Mad Maria trata da construção da ferrovia Madeira-Mamoré, ligando Porto Velho a Guajará-Mirim, com 366 quilômetro, no atual estado de Rondônia, entre 1907 e 1912, projeto liderado pelo empreendedor americano Percival Farquhar. Os americanos conseguiram construir o Canal do Panamá, que funciona até hoje, mas não a Madeira-Mamoré.

A ideia da ferrovia é de 1846. O engenheiro boliviano José Augustin Palácios mostrou às autoridades do país que a saída da Bolívia para o mar poderia ser pela bacia do Amazonas, até o Atlântico. Em 1851, o governo dos Estados Unidos, interessado no comércio com a região, contratou o tenente Lardner Gibbon para estudar a viabilidade do empreendimento. Em 1852, Gibbon concluiu o trajeto Bolívia-Belém, descendo os rios Guaporé, Mamoré, Madeira e Amazonas, demoraria 59 dias, contra os 180 dias pelo Pacífico, contornando o Cabo Horn. Em 1903, o Brasil compra da Bolívia o atual estado do Acre, em pleno ciclo da borracha.

Durante a Segunda Guerra Mundial, a Madeira-Mamoré foi estratégica para garantir borracha para os Estados Unidos. Em 10 de julho de 1972, após 60 anos de atividades, a estrada de ferro foi desativada e substituída pelas BR-425 e BR-364, que ligam Porto Velho a Guajará-Mirim. Voltou a operar em 1981, em trecho de 7 quilômetros, apenas para fins turísticos, até 2000.

A trama de Mad Maria se passa em três meses, nos quais a Amazônia é desnudada, é-lhe tirado o coração e entregue ao diabo. Os milhares de trabalhadores que mourejaram nela, vindos de todo o mundo, enfrentaram 19 cataratas, 227 milhas de pântanos e desfiladeiros, inumeráveis cobras e escorpiões, e malária. Três mil e 600 homens morreram, 30 mil foram hospitalizados e uma avalanche de dólares foi despejada na selva.

Disse The New York Tikmes Book Review: “A ironia amarga de Márcio Souza germina diretamente do coração das trevas”, e a Folha de S.Paulo: “Epopéia às avessas, romance notável de um Márcio Souza crescentemente mestre de seu ofício e transbordante de talento, Mad Maria é um faroeste à medida brasileira: sem ilusões, vigilante e pontiagudo como uma flecha na noite escura”.
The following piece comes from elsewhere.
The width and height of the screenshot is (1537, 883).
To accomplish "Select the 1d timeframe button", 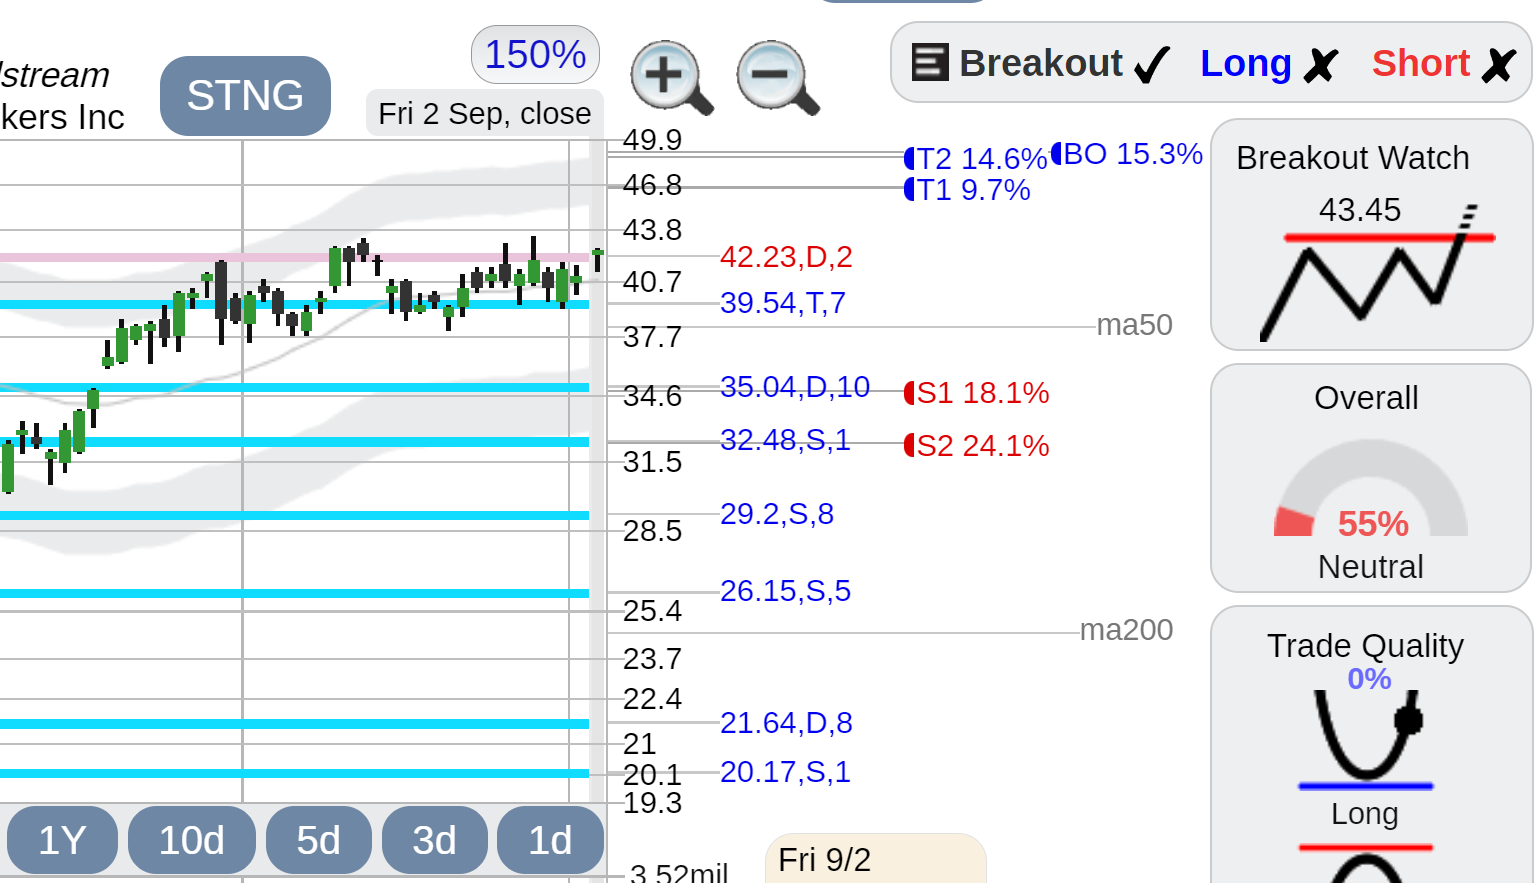I will click(x=550, y=840).
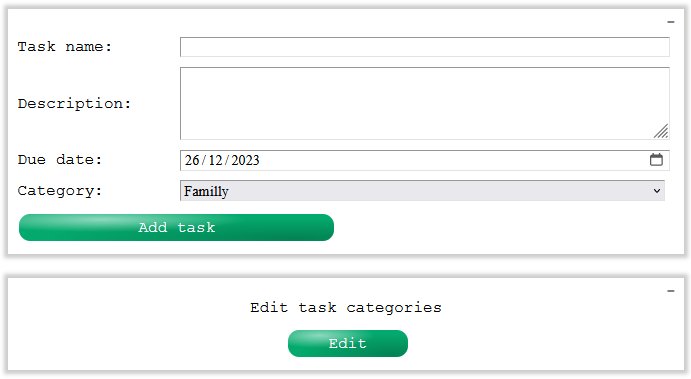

A TV Globo e o Canal Futura produziram e exibiram a minissérie baseada em Mad Maria, de 25 de janeiro a 25 de março de 2005, em 35 capítulos, roteirizada por Benedito Ruy Barbosa e dirigida por Ricardo Waddington, gravada nas cidades de Porto Velho e Guajará-Mirim, no estado de Rondônia, com as cenas finais rodadas na cidade de Passa Quatro, em Minas Gerais. Os papeis principais ficaram com: Ana Paula Arósio, Fábio Assunção, Tony Ramos, Antônio Fagundes, Cláudia Raia, Priscila Fantin e Cássia Kiss e Fidelis Baniwa.

O roteiro de Benedito Ruy Barbosa ficou engavetado durante 20 anos. Em 1980, o diretor artístico da Globo, José Bonifácio de Oliveira Sobrinho, o Boni, pediu a Benedito Ruy Barbosa que transformasse o Mad Maria em uma minissérie. Benedito Ruy Barbosa trabalhou durante um ano no roteiro, mas a emissora o engavetou. A minissérie custou 12 milhões de reais.

As primeiras gravações foram feitas em Abunã (onde nasceu minha mãe, Marina Pereira Silva Cunha) e Porto Velho, em Rondônia. Em Abunã, foram reconstruídos seis quilômetros de trilhos que estavam soterrados por barro e mato, e reformada a Mad Maria, a locomotiva que abriu a estrada de ferro.

O jornalista, dramaturgo, editor, roteirista e romancista Márcio Gonçalves Bentes de Souza, membro da Academia Amazonense de Letras (AAL), nasceu em Manaus, em 4 de março 1946, e morreu na cidade que tanto amava, na madrugada de 12 de agosto de 2024, aos 78 anos. Segundo sua família, Márcio Souza sentiu dor no peito e morreu de parada cardiorrespiratória.

O escritor foi velado, no momento em que escrevia estas linhas, no Centro Cultural Palácio Rio Negro, e foi sepultado no Cemitério São João Batista.